El actual volumen de 2.213 activos en subasta revela un mercado altamente fragmentado donde la vivienda (708 expedientes) domina la oferta, aunque con una dispersión de valor notable. Mientras que la mediana de tasación inmobiliaria se sitúa en 56.667 €, los valores extremos —como el activo de 3,4 millones en Barcelona— sesgan la media al alza, evidenciando una heterogeneidad que desaconseja estrategias generalistas.

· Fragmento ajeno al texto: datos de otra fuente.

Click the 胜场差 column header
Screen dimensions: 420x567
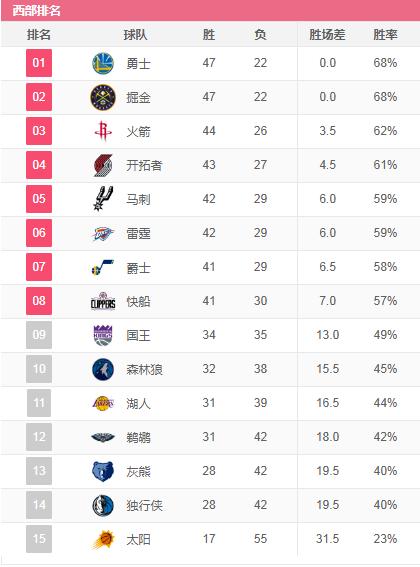coord(327,35)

Resulta crítico advertir que, en operaciones de este tipo, la aparente oportunidad basada exclusivamente en la brecha entre valor de tasación y valor de subasta es a menudo engañosa. Muchos expedientes de activos con tasaciones elevadas arrastran cargas registrales preferentes o situaciones de ocupación no declaradas en el edicto que erosionan la rentabilidad real tras el remate.

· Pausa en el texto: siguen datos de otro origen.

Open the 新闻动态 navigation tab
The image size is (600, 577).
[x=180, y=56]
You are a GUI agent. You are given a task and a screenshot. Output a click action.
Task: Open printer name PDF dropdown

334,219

Observamos una concentración geográfica significativa en Madrid, Zaragoza y Barcelona; sin embargo, el volumen de bienes muebles y activos low-ticket sugiere que gran parte del mercado se compone de ejecuciones de menor cuantía. Antes de participar, es indispensable realizar una due diligence jurídica sobre la titularidad y las posibles afecciones fiscales. La complejidad del expediente debe preceder a cualquier intención de puja.